SQLite is the most popular embedded database in the world. It is used in everything from iTunes, iOS, and Android to Adobe Reader, Dropbox, and even the flight software for the Airbus A350 XWB. It has also been included in Python since distribution 2.5.

There are several advantages to using SQLite.

  • Self-contained system: one file contains the data as well as the schema.
  • Serverless: the database is served right from your computer.
  • Zero-configuration: no setup is required.

For these and other reasons, Dr. Chau recommends using SQLite for data storage.

Practical SQLite

Starting up SQLite on a Mac is as simple as executing the following command on the command prompt, where database.db can be replaced by the name of the database.

sqlite3 database.db

That command will create a database file in the current working directory. This will also start the SQLite command prompt, which can be exited with the command .exit.

Ryans-MacBook-Pro:Desktop ryanwingate$ sqlite3 database.db
SQLite version 3.20.1 2017-08-24 16:21:36
Enter ".help" for usage hints.
sqlite>

The commands in the following sections are entered in the SQLite command prompt.

The statement below creates a table called student with an integer field called id and a text field called name.

CREATE TABLE student(id integer, name text);

The command .schema is specific to SQLite for printing out the schema of the database table. In this case, it returns the previous command issued.

CREATE TABLE student(id integer, name text);

Once the table schema is set up, data can be entered into it.

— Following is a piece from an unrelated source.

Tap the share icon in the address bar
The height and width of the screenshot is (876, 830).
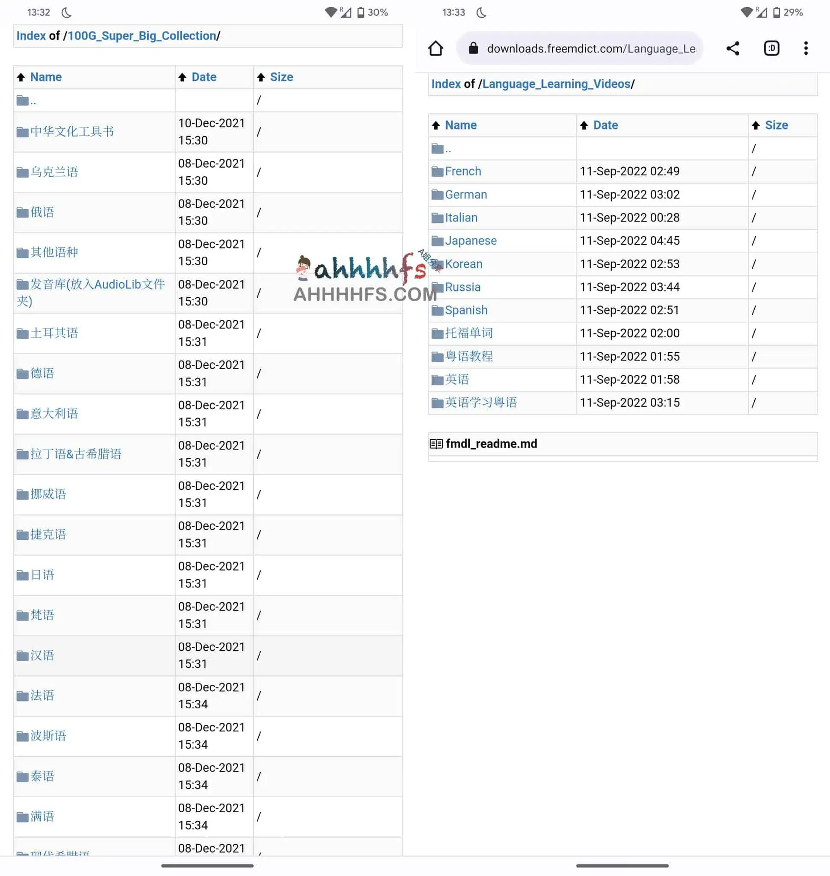[x=733, y=48]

INSERT INTO student VALUES(111, "Smith");
INSERT INTO student VALUES(222, "Johnson");
INSERT INTO student VALUES(333, "Lee");
SELECT * FROM student;

The select statement, above returns the following.

111|Smith
222|Johnson
333|Lee

Following creation of a second table, the .schema command returns multiple lines.

CREATE TABLE takes(id integer, course_id integer, grade integer);
.schema
CREATE TABLE student(id integer, name text);
CREATE TABLE takes(id integer, course_id integer, grade integer);

Insert a few entries into the takes table.

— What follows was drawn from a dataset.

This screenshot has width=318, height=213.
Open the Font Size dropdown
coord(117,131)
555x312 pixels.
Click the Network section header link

INSERT INTO takes VALUES(111, 6242, 100);
INSERT INTO takes VALUES(222, 6242, 90);
INSERT INTO takes VALUES(222, 6242, 80);

With two tables, it is possible to perform more elaborate select statements that include joins.

SELECT name FROM student, takes
 WHERE student.id = takes.id
   AND takes.course_id = 6242;
Smith
Johnson
Johnson

Likewise, aggregate functions are possible.

SELECT id, avg(grade)
  FROM takes
 GROUP BY id;
111|100.0
222|85.0

Typical SQL filtering is possible in SQLite as well.

SELECT id, avg(grade)
  FROM takes
 GROUP BY id
HAVING AVG(grade) > 90;
111|100.0

Professor Chau highly recommends taking a database course to obtain more in-depth knowledge of these topics, because SQL and database knowledge are crucial parts of data science.

As is true for almost all flavors of SQL, the following query ordering is required.

 SELECT a1, a2, ..., an
   FROM t1, t2, ..., tm
  WHERE predicate
 [GROUP BY ...]
[HAVING ...]
 [ORDER BY ...]

Missing Indexes

Indexes are a means of speeding up queries of a SQLite database. Internally, SQLite uses the index approach called B-tree, which enables O(log n) speed for adding/finding/deleting items. The index is necessary to obtain this speed, however. Consider a table of 1,000,000 datapoints. Without an index, a sequential scan would be required, which would require searching through an average of 500,000 records. If there were an index, on the other hand, the average number of searches that would be required is reduced to six.

The statement that is required to create an index for the student id, as an example, is the following.

CREATE INDEX student_id_index
    ON student(id);

This index is reflected in the schema.

These are my lecture notes for week 2 of Data and Visual Analytics, CSE 6242, which I am taking as part of GA Tech’s OMSCS program.

The course material is presented by Professor Polo Chau, an Associate Director of Georgia Tech’s MS in Analytics program and an Assistant Professor in the College of Computing, specifically in the School of Computational Science and Engineering.